Приведённый отрывок:
• • •
Еще две-три придирки. Чередование мужских и женских клаузул — не такой уж пустяк, когда пишешь гладким правильным пятистопным ямбом. Две нерифмующиеся однородные клаузулы подряд — всегда, без всякого изъятья, — портят впечатление, подсовывают подозрение, что автору мастерства не хватает. Зачем Самойлов так небрежен? Затем, что небрежность во всём, не только в рифме, считалась хорошим тоном, а бережность оставляли мальчикам в забаву. Так повелось у эстрадных кривляк, у дешевой фронды, писавшей на голос. Самойлов, не будучи душою с ними, подсел к скоморохам по дружбе — и не заметил, что сани чужие. Ну, и «каруца цугом» напоследок. Цугом ездили князья да набобы; это шик; а каруца — всё-таки телега, не карета… Если бы она еще хоть заскрипела! Тут же не скрип, тут две царапины подряд, — ца-цу — они-то и выдают неправду. Поэт ведь изображает звуком, убедительности достигает посредством звука …
Весь этот разговор, однако ж, потому только возможен и нужен, что стихи замечательны. Восхищаясь, не будем восхищаться слепо.
Попутно отстраним упрек, не раз Самойлову брошенный, что он тут вышивает по канве. Самая ткань стихотворения свидетельствует: поэзия первична, даже когда она вторична (когда она отклик на прочитанное); был бы талант. Она, в некотором роде, даже и должна быть вторична, ведь суть ее — в создании версии . Самойлов пережил как событие дневниковую запись Пушкина — и стихотворение стало событием для нас, стало чудом.
У этого чуда, чтобы закончить с ним, есть еще очень внятный оттенок, который невозможно обойти: этнический. Эти стихи, русские в квадрате, в тысяча первый раз свидетельствуют: культурная преемственность несопоставимо сильнее кровной. Самойлов — русский до мозга костей. Больше русский, чем Пушкин, который — прежде всего — европеец, самый европейский поэт Европы (по наблюдению Владимира Вейдле), а вместе с тем и африканец, переживает свое африканство, всегда помнит о нем (и правильно делает; в современной ему Америке Пушкина бы в вагон для белых не пустили). Самойлову нет никакого дела до евреев, из которых он вышел. Его не тревожит антисемитизм русских дворян, того же Пестеля, а по мнению иных — и Пушкина. (Пестель, впрочем, был, собственно говоря, первым сионистом: собирался, в случае победы русской правды , под русскими штыками вывести всех евреев… в Палестину.) Предки Самойлова — Ломоносов, Державин, Карамзин, Пушкин под руку с Гоголем — и ни одного еврея; метрическое свидетельство — эти стихи. Составители американского двухтомника An Anthology of Jewish-Russian Literature: Two Centuries of Dual Identity in Prose and Poetry (2006) проштудировали Самойлова от доски до доски — и не нашли в его стихах и прозе ни малейших отголосков еврейской тематики. Включить в антологию оказалось нечего. В этой гипотезе (о существовании еврейского народа, еврейской культуры) поэт не нуждается.
• • •
Письменное задание:
Ответьте на вопросы по отрывку, помечая ответы теми же буквами.
(a) Каким размером, по словам отрывка, пишет Самойлов, когда речь идет о чередовании мужских и женских клаузул?
(b) Кого отрывок, ссылаясь на наблюдение Владимира Вейдле, называет самым европейским поэтом Европы?
(c) В каком году вышел американский двухтомник An Anthology of Jewish-Russian Literature?

Предоставленные данные:
• • •
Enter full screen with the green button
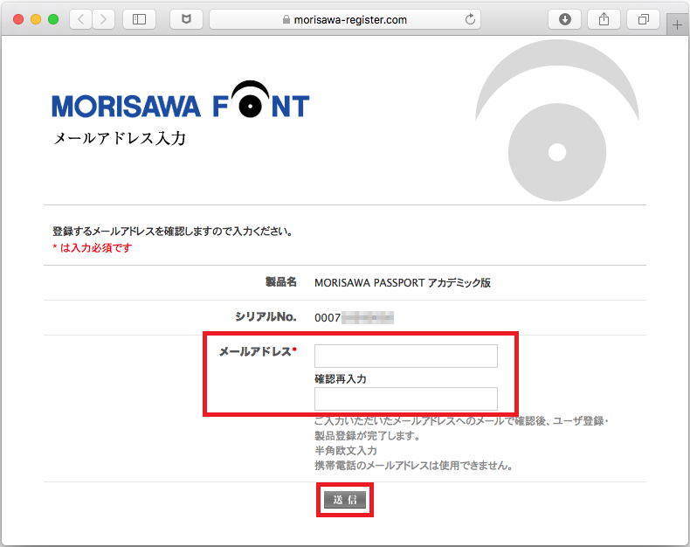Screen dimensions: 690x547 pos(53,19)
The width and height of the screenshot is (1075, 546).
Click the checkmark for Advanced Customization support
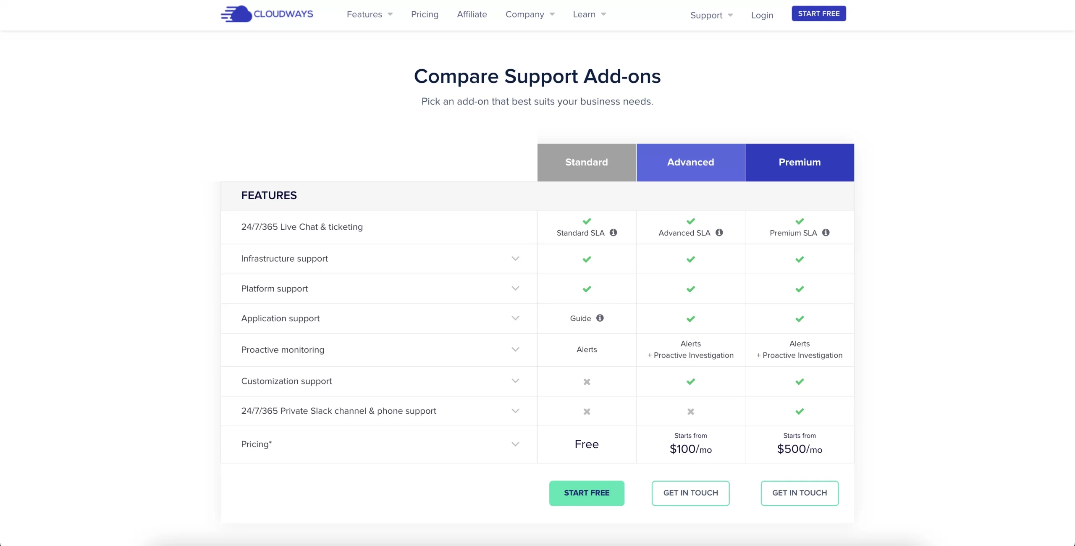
• • •
Письменный ответ:
(a) Гладким правильным пятистопным ямбом.
(b) Пушкина.
(c) В 2006 году.